A minute later, she gathered it in a barrette, while grimacing in the mirror at her clean but still bruised body, especially over the newly repaired ribs. Another visit to the medical center was high on her agenda. She pulled on her stained but clean exercise pants and loose top and thanked the cosmos for upscale hotel freshers with oversized, multi-head showers and built-in clothes sanitizers. She opened the fresher door and padded barefoot into the reception area of their suite, where everyone else was waiting for her.
Jerzi, hair and skin still damp, wearing his torn tank top and stained cargo pants, sprawled on the small couch. While she’d been washing off the smells of war zones and the police station, he’d done the same in the fresher in Sojaire’s room. Jerzi was obviously torn between staring at and avoiding the overstuffed chair, where contented Sojaire cradled a blissful Pico in his lap. Andra couldn’t help but smile. She didn’t think she’d ever seen two people more in love, and it had to be shaking Jerzi’s worldview.
Luka looked up from the percomp in his hand, just like the other two on the tiny table in front of him. “Breakfast is on its way.” He’d apparently convinced—or bribed—the hotel to acquire replacement comps and deliver them to their room. He’d been using his to query the newstrends while waiting for her and Jerzi.
She sketched a slight bow. “My hollow stomach thanks you.
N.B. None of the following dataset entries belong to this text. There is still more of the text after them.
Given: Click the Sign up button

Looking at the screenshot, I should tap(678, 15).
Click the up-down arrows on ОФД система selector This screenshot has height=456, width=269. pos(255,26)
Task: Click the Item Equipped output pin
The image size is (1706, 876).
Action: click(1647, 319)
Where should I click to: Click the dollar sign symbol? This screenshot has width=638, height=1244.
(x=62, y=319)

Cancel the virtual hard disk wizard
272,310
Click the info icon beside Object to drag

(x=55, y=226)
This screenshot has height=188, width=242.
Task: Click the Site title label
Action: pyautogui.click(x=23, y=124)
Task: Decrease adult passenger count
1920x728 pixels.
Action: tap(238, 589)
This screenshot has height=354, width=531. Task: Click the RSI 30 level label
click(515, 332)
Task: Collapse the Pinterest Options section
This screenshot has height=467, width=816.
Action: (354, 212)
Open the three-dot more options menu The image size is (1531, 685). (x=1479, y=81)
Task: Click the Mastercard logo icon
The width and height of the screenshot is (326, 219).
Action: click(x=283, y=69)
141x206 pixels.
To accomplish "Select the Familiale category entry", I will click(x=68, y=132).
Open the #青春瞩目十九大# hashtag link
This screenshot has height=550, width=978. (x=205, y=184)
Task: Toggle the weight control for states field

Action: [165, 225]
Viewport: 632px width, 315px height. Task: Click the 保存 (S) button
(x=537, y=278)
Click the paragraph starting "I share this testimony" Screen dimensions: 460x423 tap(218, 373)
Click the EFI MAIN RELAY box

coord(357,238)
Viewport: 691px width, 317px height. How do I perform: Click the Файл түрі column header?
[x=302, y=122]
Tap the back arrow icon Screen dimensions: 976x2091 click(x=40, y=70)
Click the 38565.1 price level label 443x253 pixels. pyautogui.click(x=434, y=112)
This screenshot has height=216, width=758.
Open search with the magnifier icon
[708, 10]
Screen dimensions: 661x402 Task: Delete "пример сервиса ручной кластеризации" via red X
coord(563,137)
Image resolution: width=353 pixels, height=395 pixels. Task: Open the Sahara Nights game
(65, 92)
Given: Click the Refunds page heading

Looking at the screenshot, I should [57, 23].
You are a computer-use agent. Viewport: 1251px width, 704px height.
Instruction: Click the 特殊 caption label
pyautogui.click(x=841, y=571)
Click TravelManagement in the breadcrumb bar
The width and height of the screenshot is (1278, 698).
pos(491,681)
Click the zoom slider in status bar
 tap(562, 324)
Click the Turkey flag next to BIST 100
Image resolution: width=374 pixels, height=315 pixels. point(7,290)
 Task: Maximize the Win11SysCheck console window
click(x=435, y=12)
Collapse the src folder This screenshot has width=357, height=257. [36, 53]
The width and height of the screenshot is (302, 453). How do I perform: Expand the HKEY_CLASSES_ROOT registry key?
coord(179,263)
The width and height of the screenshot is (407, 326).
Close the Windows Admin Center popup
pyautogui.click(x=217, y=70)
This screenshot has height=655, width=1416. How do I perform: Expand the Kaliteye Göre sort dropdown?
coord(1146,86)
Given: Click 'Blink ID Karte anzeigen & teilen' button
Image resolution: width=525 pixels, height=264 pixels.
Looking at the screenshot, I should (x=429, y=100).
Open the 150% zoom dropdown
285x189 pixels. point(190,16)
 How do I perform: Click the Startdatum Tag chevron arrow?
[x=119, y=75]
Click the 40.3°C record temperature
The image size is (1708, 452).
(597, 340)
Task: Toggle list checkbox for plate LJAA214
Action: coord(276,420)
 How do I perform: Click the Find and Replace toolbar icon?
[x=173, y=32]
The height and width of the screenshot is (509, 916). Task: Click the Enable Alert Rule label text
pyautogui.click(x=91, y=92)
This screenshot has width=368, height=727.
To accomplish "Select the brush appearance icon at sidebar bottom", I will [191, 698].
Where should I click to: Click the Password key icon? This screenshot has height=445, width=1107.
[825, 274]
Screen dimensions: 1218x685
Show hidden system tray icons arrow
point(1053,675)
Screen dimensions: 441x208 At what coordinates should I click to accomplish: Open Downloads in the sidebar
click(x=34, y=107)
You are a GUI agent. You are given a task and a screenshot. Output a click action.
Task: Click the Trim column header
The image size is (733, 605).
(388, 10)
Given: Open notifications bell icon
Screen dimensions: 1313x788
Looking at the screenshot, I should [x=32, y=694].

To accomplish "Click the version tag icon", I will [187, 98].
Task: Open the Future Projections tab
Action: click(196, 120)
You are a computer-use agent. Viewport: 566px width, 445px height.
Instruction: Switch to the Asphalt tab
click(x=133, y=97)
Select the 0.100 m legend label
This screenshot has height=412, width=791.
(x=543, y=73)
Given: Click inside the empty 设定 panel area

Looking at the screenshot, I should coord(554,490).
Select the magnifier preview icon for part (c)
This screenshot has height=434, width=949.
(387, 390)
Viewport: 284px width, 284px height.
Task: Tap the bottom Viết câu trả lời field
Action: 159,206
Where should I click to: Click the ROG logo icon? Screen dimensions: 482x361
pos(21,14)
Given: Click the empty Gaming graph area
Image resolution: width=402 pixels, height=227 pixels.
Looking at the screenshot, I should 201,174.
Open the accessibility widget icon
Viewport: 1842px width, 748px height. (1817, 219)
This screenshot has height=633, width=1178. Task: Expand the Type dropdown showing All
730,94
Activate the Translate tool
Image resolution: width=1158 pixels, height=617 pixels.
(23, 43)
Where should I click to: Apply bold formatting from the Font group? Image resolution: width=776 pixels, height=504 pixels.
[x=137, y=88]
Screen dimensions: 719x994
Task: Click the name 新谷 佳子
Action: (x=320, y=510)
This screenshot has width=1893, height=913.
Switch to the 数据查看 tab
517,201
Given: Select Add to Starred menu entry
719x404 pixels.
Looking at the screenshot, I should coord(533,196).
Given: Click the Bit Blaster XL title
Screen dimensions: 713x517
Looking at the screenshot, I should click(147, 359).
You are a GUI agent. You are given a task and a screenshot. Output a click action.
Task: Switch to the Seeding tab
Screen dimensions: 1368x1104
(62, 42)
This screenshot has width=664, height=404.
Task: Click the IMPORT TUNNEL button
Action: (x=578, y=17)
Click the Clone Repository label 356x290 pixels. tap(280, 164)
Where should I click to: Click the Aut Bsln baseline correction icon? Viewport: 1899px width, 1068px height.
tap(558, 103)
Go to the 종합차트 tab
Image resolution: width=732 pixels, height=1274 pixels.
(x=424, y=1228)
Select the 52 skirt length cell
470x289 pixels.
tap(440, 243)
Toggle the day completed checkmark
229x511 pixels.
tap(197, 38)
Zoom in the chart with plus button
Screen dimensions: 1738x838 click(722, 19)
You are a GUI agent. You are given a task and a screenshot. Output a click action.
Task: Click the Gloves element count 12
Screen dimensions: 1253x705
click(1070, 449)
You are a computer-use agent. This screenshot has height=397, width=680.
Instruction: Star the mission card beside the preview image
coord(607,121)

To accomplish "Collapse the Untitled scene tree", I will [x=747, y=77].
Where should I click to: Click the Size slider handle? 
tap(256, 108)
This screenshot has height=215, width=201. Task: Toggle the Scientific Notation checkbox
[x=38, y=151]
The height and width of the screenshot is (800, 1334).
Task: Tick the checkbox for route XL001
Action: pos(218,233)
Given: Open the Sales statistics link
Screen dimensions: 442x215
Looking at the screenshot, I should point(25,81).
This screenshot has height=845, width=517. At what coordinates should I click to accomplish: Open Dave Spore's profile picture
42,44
They never got around to feeding us last night.” While the room suite was pleasant, luxurious even, it had no windows, which was rare in Tremplin, where the constant view of a tropical wonderland was one of its main selling points. “What time is it?”
She and Jerzi had stumbled out of the police station sometime before dawn. Majeed had offered junk food scrounged from various desks, had the staff medic treat them, and allowed them short naps in between interview sessions. Jerzi had p
inged Mairwen, who he was confident would be awake, and she’d invited them to the hotel for food and the use of their freshers. Since Andra was still temporarily homeless, it was too good an offer to pass up.
“Six thirty-seven,” said Mairwen, standing near the door, feet slightly apart, hands clasped behind her back. She was wearing the solid gray tunic and pants she’d worn five nights ago in the restaurant in the sky. So much had happened since then that it felt like that was weeks ago. Mairwen turned her head a little. “The cart is here.”
The suite’s wallcomp lit up and chimed a moment later. Mairwen opened the door to reveal the automated cart full of food. Andra cast a look at Jerzi telling him to stay put, then crossed to help Mairwen unload the stack-locked plates and carry them into the miniature kitchen area with its narrow sink and token counter. They quickly distributed the plates all around. Mairwen sat next to Luka, leaving Andra’s only option to sit on the couch next to Jerzi.
Ten minutes later, she and Jerzi finished their omelets and pastries almost simultaneously, as if they’d been in a race. She laughed to herself as she leaned back on the couch, reveling in the first comfortable place she’d been for the last two days. It was like a post-mission wind-down in the military, but better, because all these people genuinely cared about one another.
Luka cleared his throat. “While you two were entertaining Captain Majeed, the ‘floater war’ story reached critical mass in the newstrends. So far, they know crew and mercs are dead or detained by the military, and the floater is damaged. The prevailing narrative is that an upstart crew was using the labs to make illegal recreational chems, and that a rival crew hired the mercs to steal their product and punish them by sabotaging the floater.” He waved a fork with a bite of sausage on it. “I think the ‘rival crew’ is actually a pharma company, and the ‘recreational chems’ were actually blackmarket clones of minder enhancement drugs made specifically for the Citizen Protection Service’s use in the Minder Corps. It’s the most logical reason for their involvement.”